Ukrainian prime minister rejects Russian warnings on Kyiv enacting EU agreement:
Here's an update from RFE/RL's news desk:
A top United Nations official has said the death toll in the Ukraine conflict has soared past 3,000.
The Assistant Secretary-General for Human Rights Ivan Simonovic told the UN Human Rights Council today that the current registered death toll, as of September 21, is 3,543.
Simonovic said the actual number is likely to be "significantly higher."

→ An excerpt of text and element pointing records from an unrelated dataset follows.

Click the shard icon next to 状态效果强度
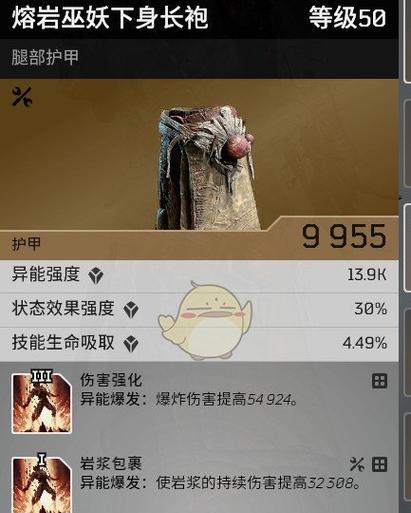Image resolution: width=411 pixels, height=513 pixels. (x=131, y=310)

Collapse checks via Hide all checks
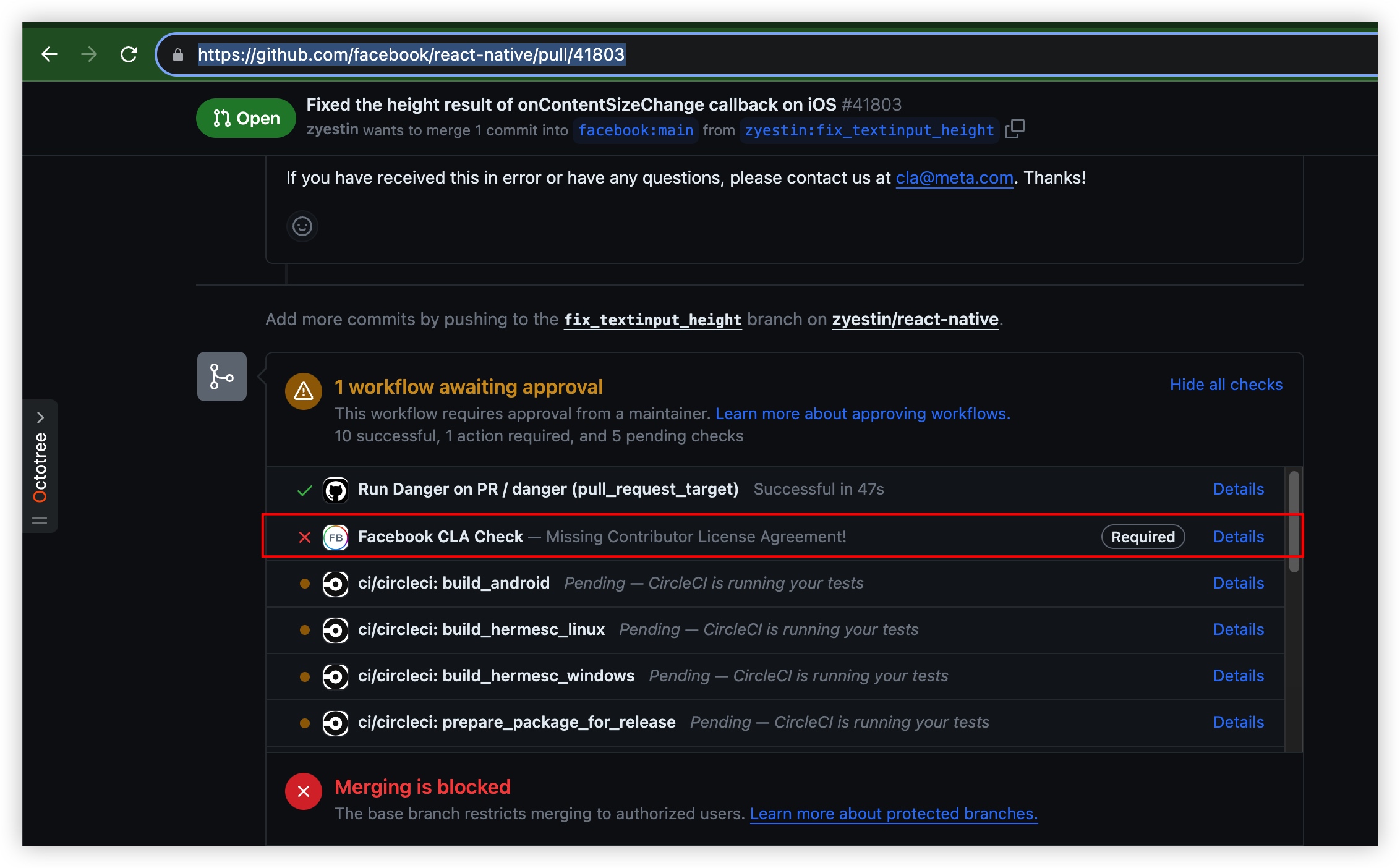1226,385
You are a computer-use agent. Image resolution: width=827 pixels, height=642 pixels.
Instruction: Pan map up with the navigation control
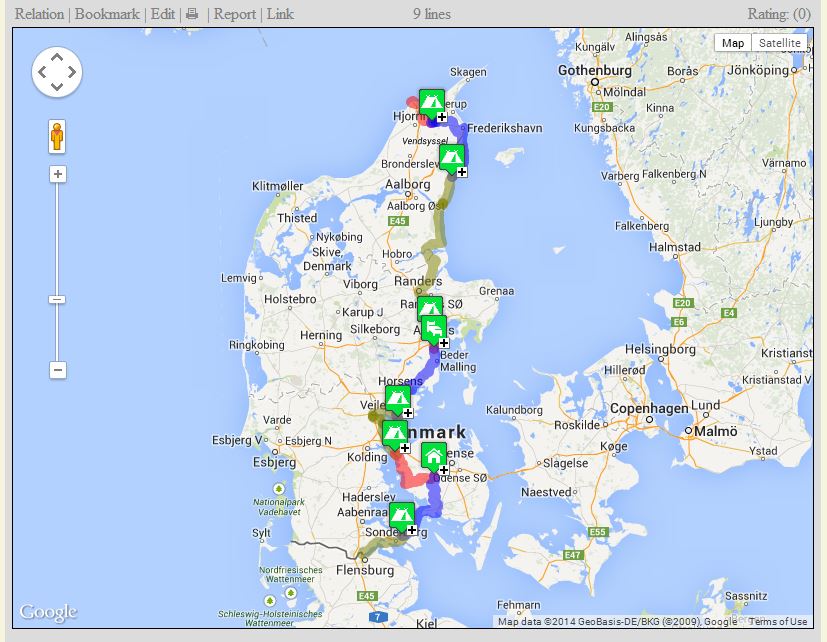point(57,56)
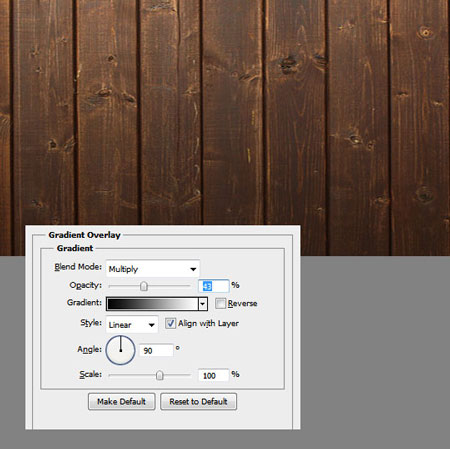Screen dimensions: 450x449
Task: Expand the gradient picker arrow beside the preview
Action: coord(203,304)
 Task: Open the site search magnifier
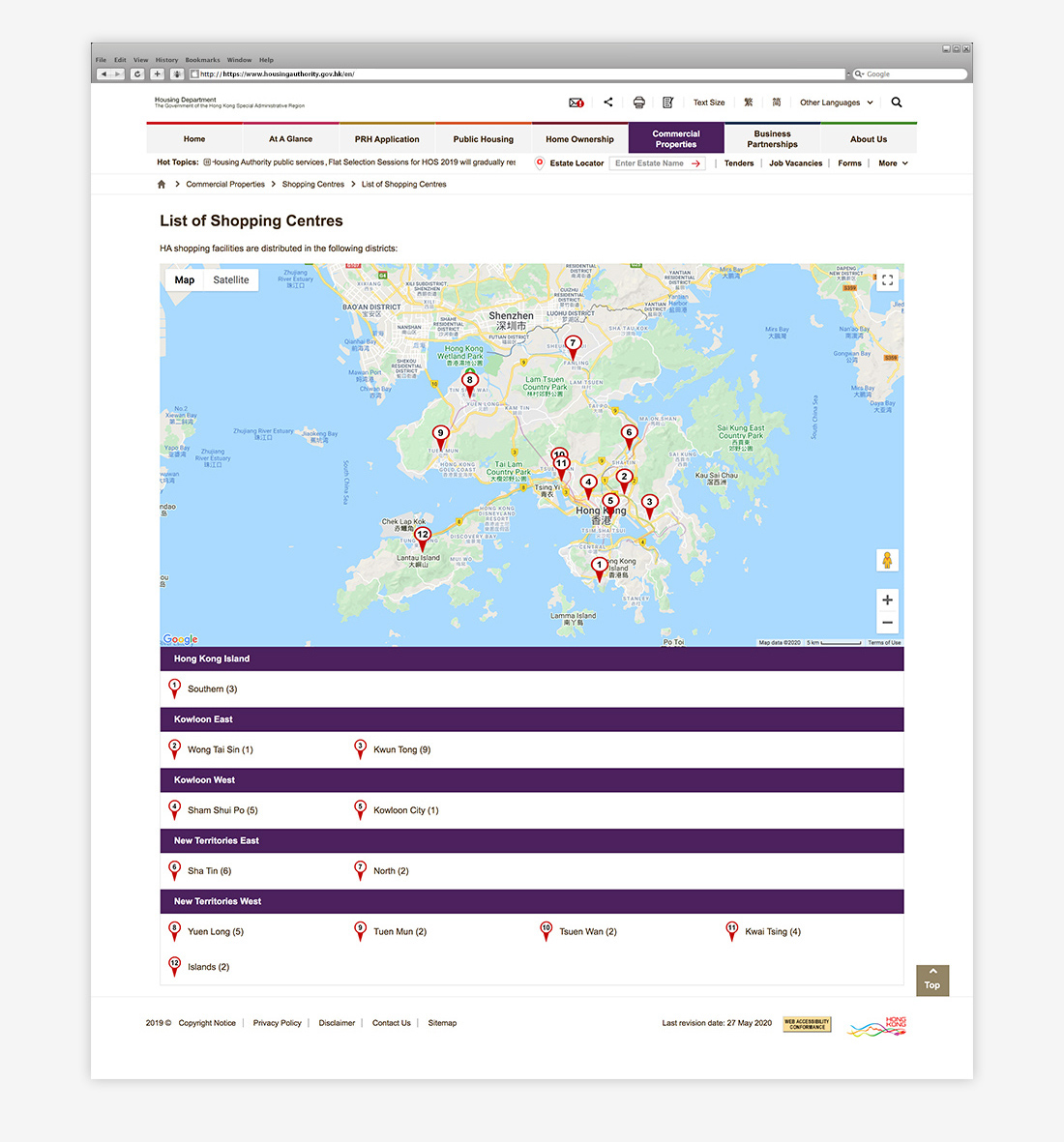[897, 102]
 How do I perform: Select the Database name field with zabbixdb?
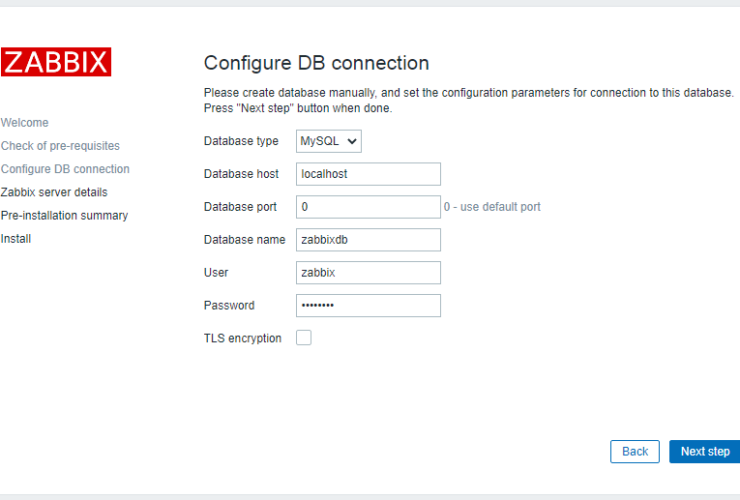[x=368, y=240]
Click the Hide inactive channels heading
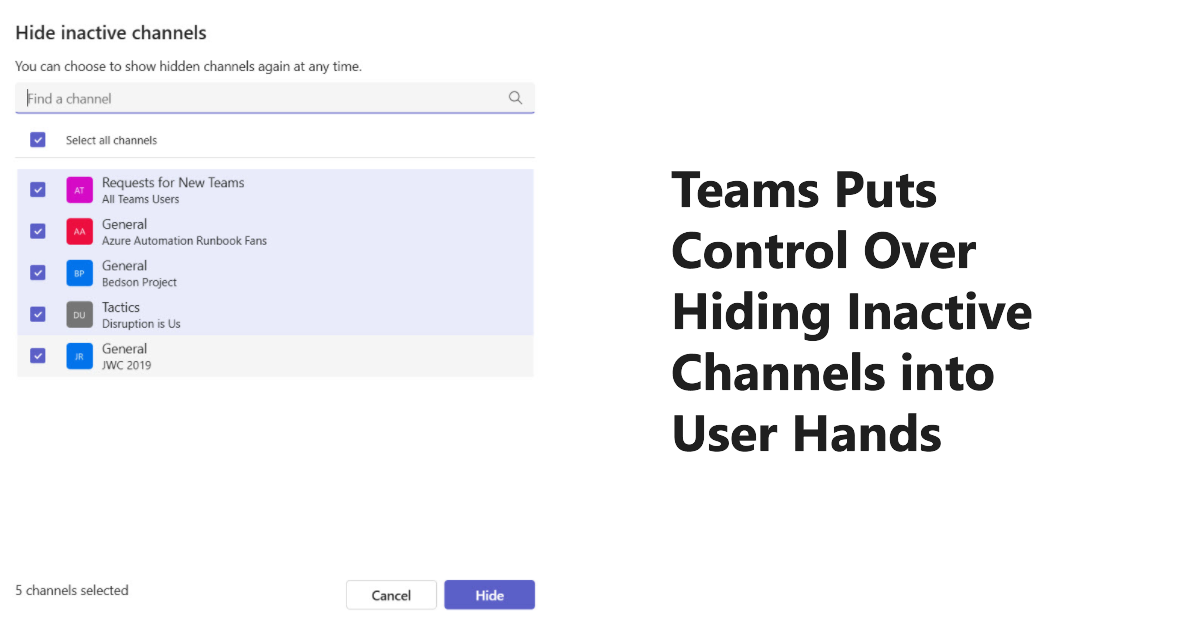The height and width of the screenshot is (628, 1200). pos(111,32)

Not counting the 298 victims of the Malaysian plane crash in july, the official toll stands at 3,245.
The previous death toll of the five months of fighting between government forces and pro-Russian separatists in eastern Ukraine was 2,600.
(AFP, ITAR-TASS)
Renewed fighting between Ukraine troops and pro-Russian separatists broke out on the night of September 21 and the following day near the city of Debaltseve in Ukraine's Donetsk region. A military commander said there had been casualties in his unit. The violence came as Ukrainian government forces were preparing to withdraw artillery and armored vehicles from a proposed 30-kilometer buffer zone. (Video by Levko Stek, RFE/RL's Ukrainian Service)
Retired navy officer Yury Mishin says he was on the verge of tears when he realised Crimea might be incorporated into Russia. “I remember how back in the service days I was thrilled every time I heard the Soviet anthem while lining up on the deck of my nuclear missile carrier for the morning check. It was the very same feeling”.